Once we fix that we have a new requirement we have to ensure we meet to be Send:
we need to know free
can be called on a pointer that was yielded by an
allocation done on another thread. We can check this is true in the docs for
libc::free
.
#![allow(unused)] fn main() { struct Carton<T>(std::ptr::NonNull<T>); mod libc { pub use ::std::os::raw::c_void; extern "C" { pub fn free(p: *mut c_void); } } impl<T> Drop for Carton<T> { fn drop(&mut self) { unsafe { libc::free(self.0.as_ptr().cast()); } } } }
A nice example where this does not happen is with a MutexGuard: notice how
it is not Send.
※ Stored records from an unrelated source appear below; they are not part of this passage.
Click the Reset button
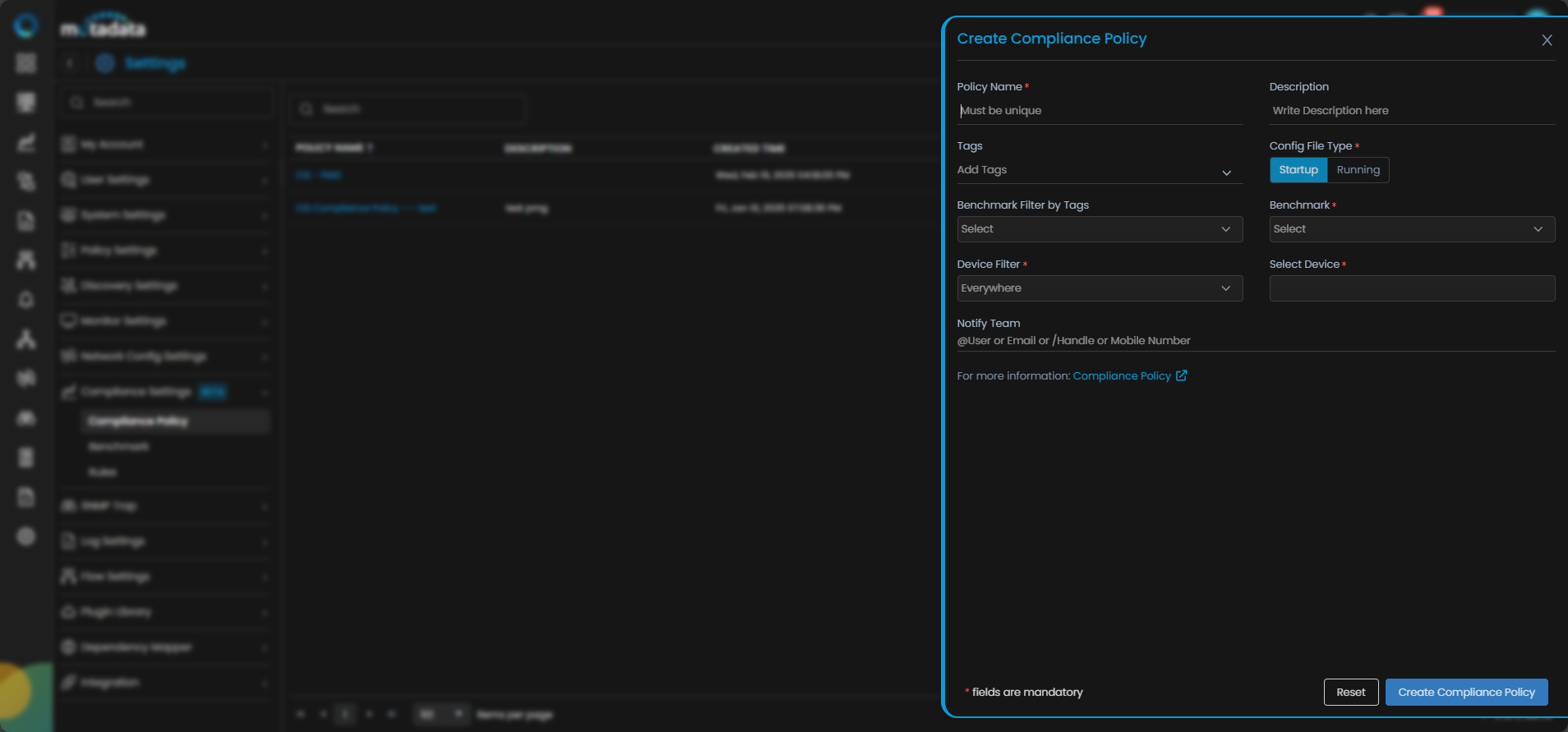 [1350, 692]
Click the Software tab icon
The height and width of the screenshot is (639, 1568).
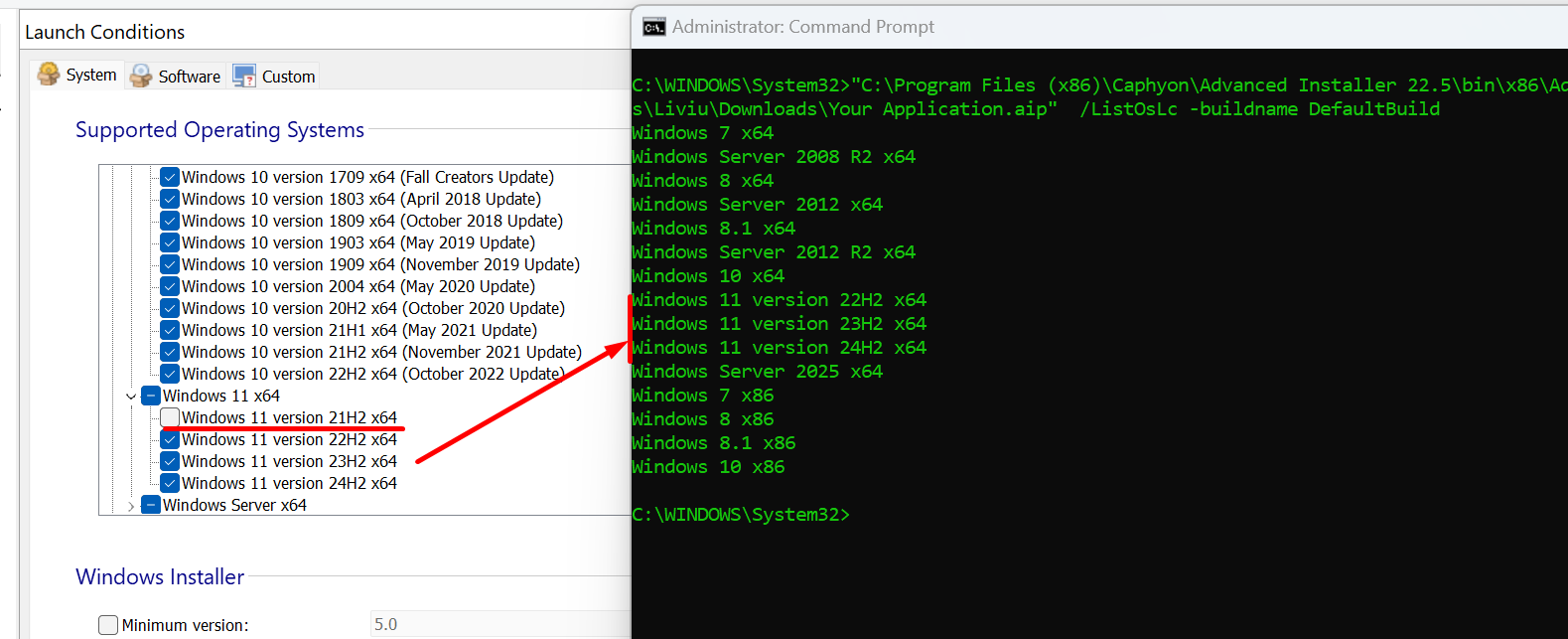pyautogui.click(x=141, y=76)
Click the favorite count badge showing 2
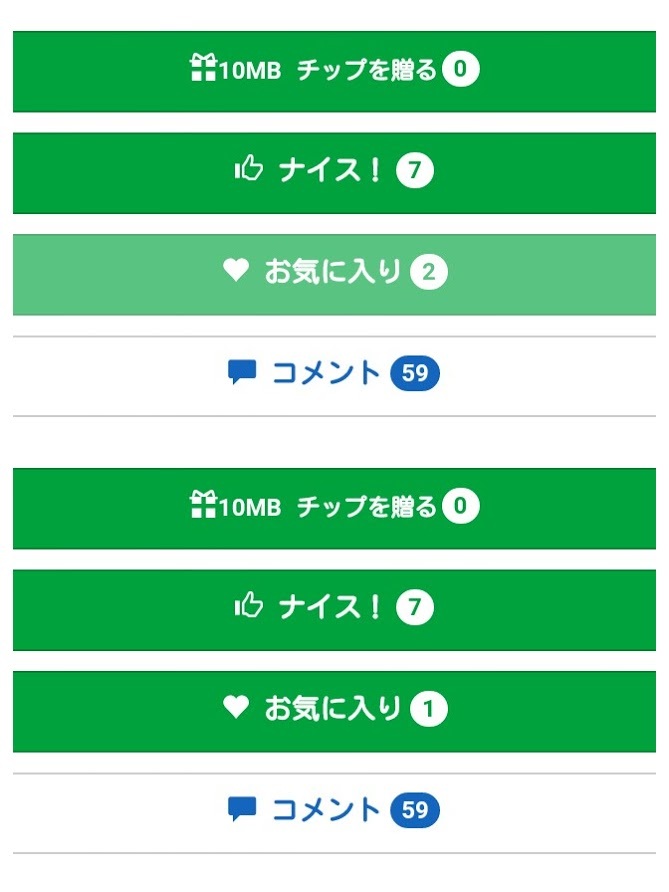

The implementation of MutexGuard
uses libraries that require you to ensure you
don't try to free a lock that you acquired in a different thread. If you were
able to Send a MutexGuard to another thread the destructor would run in the
thread you sent it to, violating the requirement. MutexGuard can still be Sync
because all you can send to another thread is an &MutexGuard
and dropping a
reference does nothing.
TODO: better explain what can or can't be Send or Sync. Sufficient to appeal only to data races?